The CLM is designed to run either as a CLI tool for launching clusters directly from your development machine, or as a controller running as a single instance operating many clusters.

It is designed in a reentrant way meaning it can be killed at any point in time and it will just continue any cluster updates from where it left off. All state is stored in the Cluster Registry and the git configuration repository.

For a better understanding on how we use the CLM within Zalando, see the 2018 KubeCon EU talk:

Current state

The CLM has been developed internally at Zalando since January 2017. It's currently used to operate 80+ clusters on AWS where the oldest clusters has been continuously updated all the way from Kubernetes v1.4 to Kubernetes v1.9 by the CLM.

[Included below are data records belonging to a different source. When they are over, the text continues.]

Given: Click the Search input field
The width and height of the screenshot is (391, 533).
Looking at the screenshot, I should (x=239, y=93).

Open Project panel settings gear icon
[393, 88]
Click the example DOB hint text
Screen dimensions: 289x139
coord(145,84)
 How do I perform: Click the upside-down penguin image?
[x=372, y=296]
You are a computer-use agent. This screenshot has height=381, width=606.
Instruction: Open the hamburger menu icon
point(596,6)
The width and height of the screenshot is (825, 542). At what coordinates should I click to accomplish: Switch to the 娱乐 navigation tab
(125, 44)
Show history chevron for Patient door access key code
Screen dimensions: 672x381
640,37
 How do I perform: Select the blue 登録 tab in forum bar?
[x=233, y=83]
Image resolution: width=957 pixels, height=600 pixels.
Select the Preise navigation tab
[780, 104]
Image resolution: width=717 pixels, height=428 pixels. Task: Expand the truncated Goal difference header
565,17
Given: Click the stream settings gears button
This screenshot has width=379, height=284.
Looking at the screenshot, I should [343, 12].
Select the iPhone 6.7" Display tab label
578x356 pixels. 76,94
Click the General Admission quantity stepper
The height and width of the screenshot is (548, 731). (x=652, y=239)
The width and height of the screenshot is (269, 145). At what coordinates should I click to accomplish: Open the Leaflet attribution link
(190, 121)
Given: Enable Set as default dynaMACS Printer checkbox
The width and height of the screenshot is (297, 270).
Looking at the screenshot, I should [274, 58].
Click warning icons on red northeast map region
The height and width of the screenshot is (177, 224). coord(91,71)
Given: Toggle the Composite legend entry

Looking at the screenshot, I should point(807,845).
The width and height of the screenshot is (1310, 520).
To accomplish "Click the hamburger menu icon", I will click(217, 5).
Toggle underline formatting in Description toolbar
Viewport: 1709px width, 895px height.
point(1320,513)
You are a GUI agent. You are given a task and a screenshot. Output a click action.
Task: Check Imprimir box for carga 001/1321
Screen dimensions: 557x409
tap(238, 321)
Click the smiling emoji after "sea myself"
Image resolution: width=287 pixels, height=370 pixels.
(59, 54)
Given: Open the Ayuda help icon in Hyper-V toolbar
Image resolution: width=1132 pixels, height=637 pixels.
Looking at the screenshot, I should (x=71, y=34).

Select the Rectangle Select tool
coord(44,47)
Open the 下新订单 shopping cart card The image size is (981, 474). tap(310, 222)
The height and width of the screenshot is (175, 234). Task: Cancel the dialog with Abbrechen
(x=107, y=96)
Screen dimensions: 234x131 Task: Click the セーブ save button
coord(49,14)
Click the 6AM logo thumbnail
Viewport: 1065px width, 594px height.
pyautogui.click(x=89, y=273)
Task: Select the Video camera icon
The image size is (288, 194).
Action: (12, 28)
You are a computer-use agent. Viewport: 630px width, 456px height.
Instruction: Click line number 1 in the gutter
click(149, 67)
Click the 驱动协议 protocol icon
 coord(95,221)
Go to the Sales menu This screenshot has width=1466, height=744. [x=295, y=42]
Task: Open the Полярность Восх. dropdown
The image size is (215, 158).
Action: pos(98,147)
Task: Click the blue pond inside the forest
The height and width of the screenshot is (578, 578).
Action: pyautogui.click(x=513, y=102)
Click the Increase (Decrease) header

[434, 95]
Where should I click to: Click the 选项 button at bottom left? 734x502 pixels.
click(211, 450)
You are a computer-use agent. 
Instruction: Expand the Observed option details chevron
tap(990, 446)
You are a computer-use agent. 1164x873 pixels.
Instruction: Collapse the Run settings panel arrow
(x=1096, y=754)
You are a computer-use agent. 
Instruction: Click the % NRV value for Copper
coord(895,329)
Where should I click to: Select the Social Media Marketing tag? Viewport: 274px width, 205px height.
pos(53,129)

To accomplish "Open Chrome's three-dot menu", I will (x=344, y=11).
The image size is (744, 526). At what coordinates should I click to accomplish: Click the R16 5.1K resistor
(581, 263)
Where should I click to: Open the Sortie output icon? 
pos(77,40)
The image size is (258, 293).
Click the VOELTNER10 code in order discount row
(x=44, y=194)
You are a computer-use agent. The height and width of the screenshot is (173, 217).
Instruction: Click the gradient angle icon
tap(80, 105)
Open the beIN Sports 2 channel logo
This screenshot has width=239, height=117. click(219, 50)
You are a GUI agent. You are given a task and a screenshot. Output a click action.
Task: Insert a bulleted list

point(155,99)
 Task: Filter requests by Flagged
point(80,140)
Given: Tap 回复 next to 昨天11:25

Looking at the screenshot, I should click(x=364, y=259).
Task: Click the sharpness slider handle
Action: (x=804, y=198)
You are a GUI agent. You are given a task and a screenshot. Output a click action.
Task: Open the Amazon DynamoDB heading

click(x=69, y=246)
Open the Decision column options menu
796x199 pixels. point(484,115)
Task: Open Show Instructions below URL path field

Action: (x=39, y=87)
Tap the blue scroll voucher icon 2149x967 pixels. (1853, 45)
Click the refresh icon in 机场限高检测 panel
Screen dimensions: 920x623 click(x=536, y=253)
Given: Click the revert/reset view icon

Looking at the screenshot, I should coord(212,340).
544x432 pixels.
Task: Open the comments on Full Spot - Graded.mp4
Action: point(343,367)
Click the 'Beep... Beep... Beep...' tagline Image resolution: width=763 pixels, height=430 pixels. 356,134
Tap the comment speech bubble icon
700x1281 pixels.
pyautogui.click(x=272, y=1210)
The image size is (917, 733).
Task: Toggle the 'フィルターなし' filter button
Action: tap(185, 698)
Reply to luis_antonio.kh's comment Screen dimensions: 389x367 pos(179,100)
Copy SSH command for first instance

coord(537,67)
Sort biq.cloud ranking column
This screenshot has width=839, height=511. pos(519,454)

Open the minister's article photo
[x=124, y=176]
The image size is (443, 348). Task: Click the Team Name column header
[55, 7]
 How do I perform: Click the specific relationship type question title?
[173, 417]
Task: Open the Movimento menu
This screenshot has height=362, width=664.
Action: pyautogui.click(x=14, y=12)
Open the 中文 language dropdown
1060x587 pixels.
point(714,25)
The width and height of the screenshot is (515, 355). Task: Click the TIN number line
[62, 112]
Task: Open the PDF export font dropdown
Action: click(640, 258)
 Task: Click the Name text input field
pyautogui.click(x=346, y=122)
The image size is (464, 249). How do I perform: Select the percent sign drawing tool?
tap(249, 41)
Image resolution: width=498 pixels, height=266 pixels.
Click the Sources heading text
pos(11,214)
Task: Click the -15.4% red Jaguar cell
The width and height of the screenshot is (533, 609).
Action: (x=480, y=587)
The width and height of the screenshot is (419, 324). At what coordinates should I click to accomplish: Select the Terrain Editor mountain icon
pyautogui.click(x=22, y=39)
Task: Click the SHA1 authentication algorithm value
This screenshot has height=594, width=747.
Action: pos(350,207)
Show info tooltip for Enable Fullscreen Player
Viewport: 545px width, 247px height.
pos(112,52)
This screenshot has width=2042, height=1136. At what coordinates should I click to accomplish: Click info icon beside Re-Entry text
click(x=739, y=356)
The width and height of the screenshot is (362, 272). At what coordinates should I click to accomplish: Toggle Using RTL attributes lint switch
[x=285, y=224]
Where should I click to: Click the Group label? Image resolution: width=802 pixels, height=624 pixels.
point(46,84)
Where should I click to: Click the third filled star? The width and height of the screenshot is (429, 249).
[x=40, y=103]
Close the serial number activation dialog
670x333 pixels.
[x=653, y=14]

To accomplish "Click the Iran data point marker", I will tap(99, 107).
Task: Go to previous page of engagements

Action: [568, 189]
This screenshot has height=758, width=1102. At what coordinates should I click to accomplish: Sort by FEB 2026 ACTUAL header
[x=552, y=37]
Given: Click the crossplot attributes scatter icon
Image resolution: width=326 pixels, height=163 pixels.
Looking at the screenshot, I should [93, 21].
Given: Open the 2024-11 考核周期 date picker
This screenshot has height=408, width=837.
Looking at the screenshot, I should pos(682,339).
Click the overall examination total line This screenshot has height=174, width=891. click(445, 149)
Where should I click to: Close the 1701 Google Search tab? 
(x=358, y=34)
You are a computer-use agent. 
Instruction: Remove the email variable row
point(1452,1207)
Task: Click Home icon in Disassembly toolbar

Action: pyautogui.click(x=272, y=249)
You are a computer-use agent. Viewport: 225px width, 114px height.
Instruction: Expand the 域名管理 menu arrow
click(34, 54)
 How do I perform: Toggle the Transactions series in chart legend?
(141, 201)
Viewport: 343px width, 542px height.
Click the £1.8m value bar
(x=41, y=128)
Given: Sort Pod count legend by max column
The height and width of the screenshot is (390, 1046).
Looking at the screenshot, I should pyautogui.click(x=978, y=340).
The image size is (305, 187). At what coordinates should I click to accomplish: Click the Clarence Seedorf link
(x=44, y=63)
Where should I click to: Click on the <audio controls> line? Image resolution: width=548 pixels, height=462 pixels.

It is currently tightly coupled with our production cluster configuration, but by making it Open Source and developing it in the open going forward we aim to make the CLM useful as a generic solution for operating Kubernetes clusters at scale.

Features

  • Automatically trigger cluster updates based on changes to a Cluster Registry defined either as an HTTP REST API or a yaml file.
  • Automatically trigger cluster updates based on configuration changes, where configuration is stored in a remote git repository or a local directory.
  • Perform Non-disruptive Rolling Updates of nodes in a cluster especially with respect to stateful applications.
  • Declarative deletion of decommissioned cluster resources.

How to build it

This project uses Go modules as introduced in Go 1.11 therefore you need Go >=1.11 installed in order to build. If using Go 1.11 you also need to activate Module support.

Assuming Go has been setup with module support it can be built simply by running:

export GO111MODULE=on # needed if the project is checked out in your $GOPATH.
$ make

How to run it

To run CLM you need to provide at least the following information:

  • URI to a registry --registry either a file path or a url to a cluster registry.
  • A $TOKEN used for authenticating with the target Kubernetes cluster once it has been provisioned (the $TOKEN is an assumption of the Zalando setup, we should support a generic kubeconfig in the future).
  • URL to repository containing the configuration --git-repository-url or, in alternative, a directory --directory

Run CLM locally

To run CLM locally you can use the following command. This assumes valid AWS credentials on your machine e.g. in ~/.aws/credentials.

$ ./build/clm provision \
  --registry=clusters.yaml \
  --token=$TOKEN \
  --directory=/path/to/configuration-folder \
  --debug

The provision command does a cluster create or update depending on whether the cluster already exists. The other command is decommission which terminates the cluster.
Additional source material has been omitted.